[ofw][patch][ND provider] Improving latency of ms-mpi

Thu Aug 6 14:27:13 PDT 2009

>Max inline data is not an in/out parameter to the INDConnector::CreateEndpoint
>method.  I don't know if it makes sense to have it be an input parameter.
>Aren't the proper tuning points dependent on the HCA, rather than the app?

This should be an app controlled parameter.  Using the max inline is not
guaranteed to be faster unless all of your sends happen to be that exact size.

Can someone provide a list of the drawbacks of using a larger max inline size?
I believe it increases the amount of memory required by the QP, and increases
the size of the transfers to the HCA across the PCI bus.  Latency benchmarks may
not care, but real application performance should be affected.

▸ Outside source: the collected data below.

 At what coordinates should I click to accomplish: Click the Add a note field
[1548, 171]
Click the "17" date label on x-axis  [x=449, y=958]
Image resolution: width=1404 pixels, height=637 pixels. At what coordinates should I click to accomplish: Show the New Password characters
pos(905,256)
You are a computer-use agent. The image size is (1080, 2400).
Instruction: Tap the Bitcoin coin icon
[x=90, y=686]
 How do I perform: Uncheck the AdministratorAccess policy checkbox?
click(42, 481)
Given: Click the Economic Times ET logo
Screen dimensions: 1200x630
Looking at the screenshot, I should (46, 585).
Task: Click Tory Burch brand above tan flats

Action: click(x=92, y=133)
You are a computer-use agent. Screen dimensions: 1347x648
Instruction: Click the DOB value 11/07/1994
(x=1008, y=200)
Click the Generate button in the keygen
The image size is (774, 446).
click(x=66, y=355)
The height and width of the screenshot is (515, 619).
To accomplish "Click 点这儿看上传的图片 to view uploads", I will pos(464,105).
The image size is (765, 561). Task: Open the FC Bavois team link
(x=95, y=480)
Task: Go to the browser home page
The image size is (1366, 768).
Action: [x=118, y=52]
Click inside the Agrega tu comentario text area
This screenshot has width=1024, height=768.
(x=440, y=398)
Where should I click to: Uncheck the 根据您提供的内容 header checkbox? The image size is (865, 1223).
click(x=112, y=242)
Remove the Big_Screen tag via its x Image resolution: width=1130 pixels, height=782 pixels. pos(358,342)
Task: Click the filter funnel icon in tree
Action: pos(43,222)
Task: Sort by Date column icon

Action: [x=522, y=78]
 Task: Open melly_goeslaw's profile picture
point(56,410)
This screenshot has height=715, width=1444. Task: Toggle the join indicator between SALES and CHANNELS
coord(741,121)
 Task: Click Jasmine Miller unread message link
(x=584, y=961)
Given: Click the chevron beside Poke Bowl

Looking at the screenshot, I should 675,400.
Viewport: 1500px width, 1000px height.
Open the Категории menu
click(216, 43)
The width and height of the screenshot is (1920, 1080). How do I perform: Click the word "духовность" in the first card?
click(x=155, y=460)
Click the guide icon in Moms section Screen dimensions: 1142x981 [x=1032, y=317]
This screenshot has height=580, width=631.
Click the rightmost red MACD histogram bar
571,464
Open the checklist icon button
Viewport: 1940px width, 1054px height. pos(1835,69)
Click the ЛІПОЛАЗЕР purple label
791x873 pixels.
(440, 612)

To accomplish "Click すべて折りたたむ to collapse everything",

>Assuming that the tuning points are specific to the HCA models, does it make
>sense to always allocate 400 bytes?  Is it always faster to inline 400 bytes
>than to DMA the data for all HCAs (InfiniHost 3 LX, EX, ConnectX, etc?)  It
>seems to me that having the inline data controlled by the HCA driver rather
>than the ND provider would make more sense, and allow the HCA driver to
>optimize the sweet spot.

At the very least this should be tunable, but you really want this per
application, not as a system wide setting.

- Sean